Written task A: From the STAG article, extract the stretch from "Is STAG at a" through "than its peers.".

A recent article on STAG claimed it wasn't a buy yet.

Given very good performance as reported in its Q3 announcement, I see STAG as a good buy.

With core FFO up 4.6%, same store NOI up 1.4%, and EBITDA up 13%, what more could you want.

STAG is a buy under $27 and is currently trading near $26.

Figure 1 Source

What more do you need from STAG?

Back on October 28, Achilles Research wrote an article about why he still wasn’t buying STAG Industrial (STAG). Achilles points out that STAG’s consistent occupancy rate above 94% indicates a strong and in demand portfolio of properties. STAG also has a stable balance sheet with a BBB credit rating (from Fitch). Core FFO easily covers the dividend payments. Achilles’ sole point against STAG is that he thinks it is too expensive.

From my perspective, the recent earnings release has core FFO up 4.6%, same store NOI up 1.4%, and EBITDA up 13% from the same period last year. What more can you really ask?

Is STAG at a good place now?

So first off is STAG really expensive? Achilles offers a YChart showing the price to book ratio of several companies. The first problem is that Duke Energy (DUK) isn’t a REIT, it’s a utility company. Here is a much better selection of actual industrial REITs.

Notice that I have replaced Duke Energy with Duke Realty (DRE) which is an industrial REIT (Duke spun off DRE a few years ago). Also notice that instead of STAG coming in near the top of the pack, it comes in close to the bottom. While I do not use book value in evaluating property REITs, it’s clear that comparing it to other industrial REITs on that basis, that STAG isn’t more expensive than its peers.

Source

The slide above contains an impressive list of accomplishments for Q3. While the 4.7% growth in core FFO per share was good, the 17.7% ($6.8 million) was even more impressive. This shows that even as STAG grew its share count, it grew the cash generated by the properties it acquired even faster.

A 13.2% growth in generated cash NOI is also very good. I always like it when various cash metrics increase at double digits. The same-store NOI growth of 1.4% also shows that existing properties are paying more rent, so poor performance in existing properties isn’t being hidden behind new purchases.

On the debt management front, it’s good that the company was able to refinance its revolving credit facility and up-size the amount it can borrow. The new term loan also gives it access to more cash so it can buy more properties and pay off some higher interest rate (or expiring debt). That STAG can still sell nearly $100 million at the current share price, using its ATM program, also says that the market doesn’t see the shares as overvalued.

How safe is the dividend?

Figure 2 Source

The good news here is that while CFFO (Cash flow from Operations) increased some $28.6 million, dividends and distribution payments only increased just under $14 million. Cash left over after the dividends were paid went from $16.4 million last year to $31.5 million.

Written task B: Copy the entries below word for word, covering the stretch from the first entry through the line containing "Action: tap(25, 22)".

Records supplied:
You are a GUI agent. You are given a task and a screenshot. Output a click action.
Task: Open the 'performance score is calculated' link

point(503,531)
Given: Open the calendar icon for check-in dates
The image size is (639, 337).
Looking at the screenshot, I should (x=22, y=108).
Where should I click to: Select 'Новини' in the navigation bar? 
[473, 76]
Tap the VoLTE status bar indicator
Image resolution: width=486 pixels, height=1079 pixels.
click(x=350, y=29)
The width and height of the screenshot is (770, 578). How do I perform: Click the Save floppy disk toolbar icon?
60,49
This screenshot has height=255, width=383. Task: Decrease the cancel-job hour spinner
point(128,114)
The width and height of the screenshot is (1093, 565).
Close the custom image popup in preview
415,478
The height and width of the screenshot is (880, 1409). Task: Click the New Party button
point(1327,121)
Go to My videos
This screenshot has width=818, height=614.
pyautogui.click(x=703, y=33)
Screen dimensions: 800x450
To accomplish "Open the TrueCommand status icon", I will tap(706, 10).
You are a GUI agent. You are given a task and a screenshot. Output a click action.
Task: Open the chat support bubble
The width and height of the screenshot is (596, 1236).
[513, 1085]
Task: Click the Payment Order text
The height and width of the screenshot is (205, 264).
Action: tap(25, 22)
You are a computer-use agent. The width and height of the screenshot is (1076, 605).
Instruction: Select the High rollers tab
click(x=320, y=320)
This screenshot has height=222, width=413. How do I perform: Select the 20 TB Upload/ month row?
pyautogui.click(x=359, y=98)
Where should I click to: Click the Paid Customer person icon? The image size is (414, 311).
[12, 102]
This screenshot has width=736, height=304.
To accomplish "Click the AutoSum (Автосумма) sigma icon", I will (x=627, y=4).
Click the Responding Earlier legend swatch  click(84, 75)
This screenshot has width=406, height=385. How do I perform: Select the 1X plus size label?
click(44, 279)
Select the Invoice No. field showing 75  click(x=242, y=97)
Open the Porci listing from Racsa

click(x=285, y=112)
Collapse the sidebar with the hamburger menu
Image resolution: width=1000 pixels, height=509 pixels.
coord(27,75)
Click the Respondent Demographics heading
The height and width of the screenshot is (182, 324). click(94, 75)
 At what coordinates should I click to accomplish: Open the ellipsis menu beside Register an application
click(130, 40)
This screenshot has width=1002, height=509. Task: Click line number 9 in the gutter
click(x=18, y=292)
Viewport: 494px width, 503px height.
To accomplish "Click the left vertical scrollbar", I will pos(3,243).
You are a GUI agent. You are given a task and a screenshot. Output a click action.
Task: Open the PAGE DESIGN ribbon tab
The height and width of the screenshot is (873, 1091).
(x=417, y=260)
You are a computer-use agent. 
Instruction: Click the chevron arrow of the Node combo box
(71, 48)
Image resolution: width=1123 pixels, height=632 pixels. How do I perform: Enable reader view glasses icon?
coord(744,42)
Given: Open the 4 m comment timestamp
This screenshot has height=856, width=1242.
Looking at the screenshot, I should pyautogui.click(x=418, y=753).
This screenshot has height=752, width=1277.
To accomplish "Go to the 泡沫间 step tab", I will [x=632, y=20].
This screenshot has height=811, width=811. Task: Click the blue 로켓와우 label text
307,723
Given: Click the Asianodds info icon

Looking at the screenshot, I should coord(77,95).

Exercise output A:
Is STAG at a good place now?

So first off is STAG really expensive? Achilles offers a YChart showing the price to book ratio of several companies. The first problem is that Duke Energy (DUK) isn’t a REIT, it’s a utility company. Here is a much better selection of actual industrial REITs.

Notice that I have replaced Duke Energy with Duke Realty (DRE) which is an industrial REIT (Duke spun off DRE a few years ago). Also notice that instead of STAG coming in near the top of the pack, it comes in close to the bottom. While I do not use book value in evaluating property REITs, it’s clear that comparing it to other industrial REITs on that basis, that STAG isn’t more expensive than its peers.

Exercise output B:
You are a GUI agent. You are given a task and a screenshot. Output a click action.
Task: Open the 'performance score is calculated' link

point(503,531)
Given: Open the calendar icon for check-in dates
The image size is (639, 337).
Looking at the screenshot, I should (x=22, y=108).
Where should I click to: Select 'Новини' in the navigation bar? 
[473, 76]
Tap the VoLTE status bar indicator
Image resolution: width=486 pixels, height=1079 pixels.
click(x=350, y=29)
The width and height of the screenshot is (770, 578). How do I perform: Click the Save floppy disk toolbar icon?
60,49
This screenshot has height=255, width=383. Task: Decrease the cancel-job hour spinner
point(128,114)
The width and height of the screenshot is (1093, 565).
Close the custom image popup in preview
415,478
The height and width of the screenshot is (880, 1409). Task: Click the New Party button
point(1327,121)
Go to My videos
This screenshot has width=818, height=614.
pyautogui.click(x=703, y=33)
Screen dimensions: 800x450
To accomplish "Open the TrueCommand status icon", I will tap(706, 10).
You are a GUI agent. You are given a task and a screenshot. Output a click action.
Task: Open the chat support bubble
The width and height of the screenshot is (596, 1236).
[513, 1085]
Task: Click the Payment Order text
The height and width of the screenshot is (205, 264).
Action: tap(25, 22)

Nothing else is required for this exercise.